400x AI Acceleration | Svelte Hacker News

elegantly 7 hours ago

Next Monday, 28 Apr 2025, we are launching the public permanently free unlimited, no payment, no catch of Purem – a revolutionary CPU-accelerated AI kernel that matches the performance of leading in-house infrastructures like OpenAI, Tesla, and Meta.

A major leap for macOS users – explore Purem here: https://worktif.com/

After strict recalculation accounting for GPU-to-CPU architecture and memory parallelism, our CPU implementation of Softmax (6500 ops/sec) outperforms the GPU-optimized FlashAttention recalculated for standard CPUs (estimated 800–5000 ops/sec)

Benchmark Highlights: • Purem achieves ~6500 ops/sec for large-scale softmax operations on Apple M2 CPU core. Comparable to production-grade benchmarks: • OpenAI's FlashAttention: Achieves 800–5000 ops/sec on CPU. • Meta’s Xformers (PyTorch 2.0): Achieves 1300–1500 ops/sec on CPU.

Key Advantages: • Local Execution: Runs entirely on your MacBook without the need for specialized hardware or cloud services. • Cost-Efficient: Delivers performance comparable to billion-dollar infrastructures at a fraction of the cost. • Open and Transparent: Built with transparency in mind, allowing for easy inspection and integration.

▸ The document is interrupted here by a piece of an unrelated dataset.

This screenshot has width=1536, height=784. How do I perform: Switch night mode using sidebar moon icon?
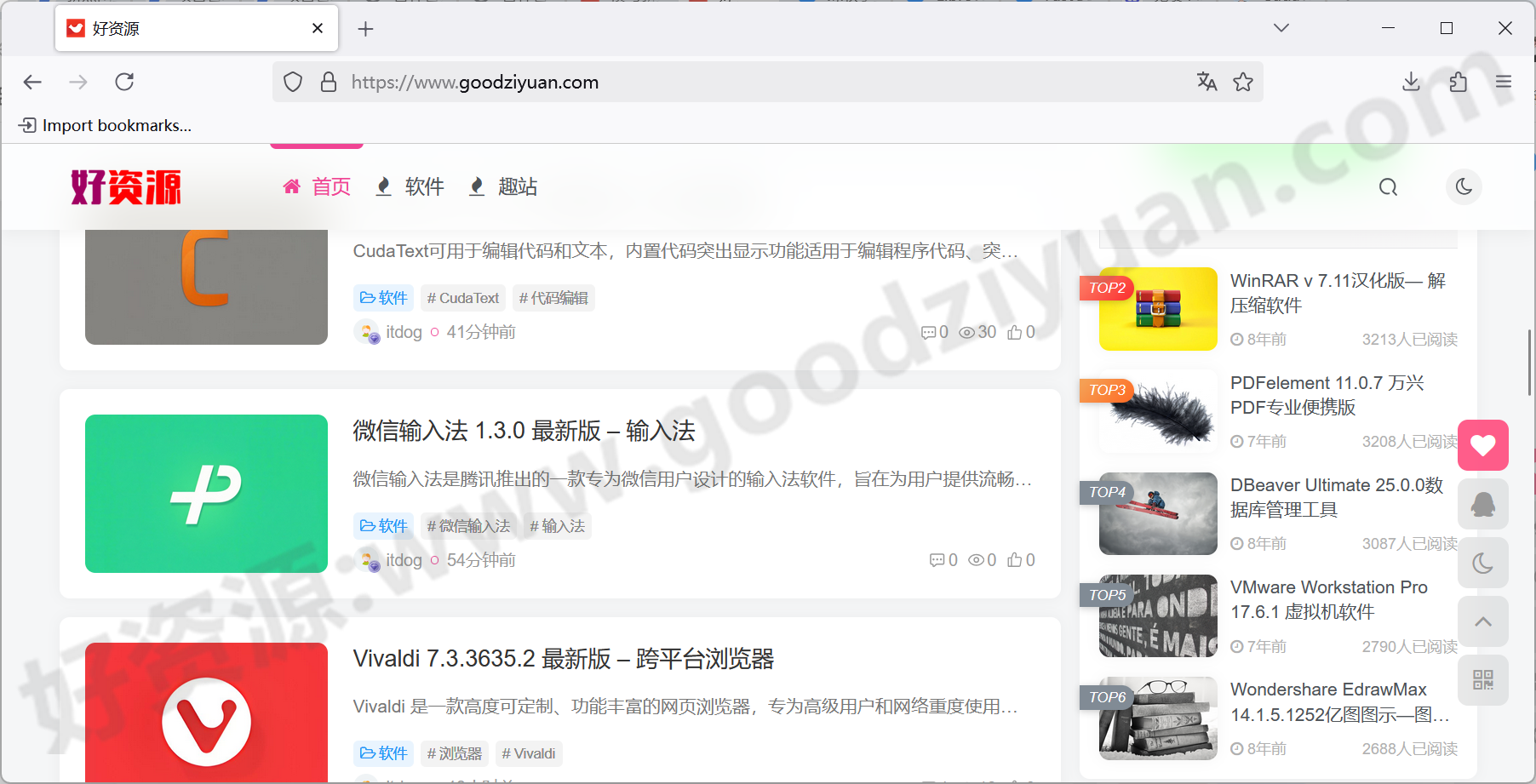(1483, 563)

Official Comparing References: • OpenAI FlashAttention: Fast and Memory-Efficient Exact Attention with IO-Awareness: Tri Dao et al., 2022, https://arxiv.org/abs/2205.14135 • FlexAttention: The Flexibility of PyTorch with the Performance of FlashAttention: PyTorch Blog, 2024, https://pytorch.org/blog/flexattention/

With Purem, experience the power of industrial-grade AI performance directly on your personal device.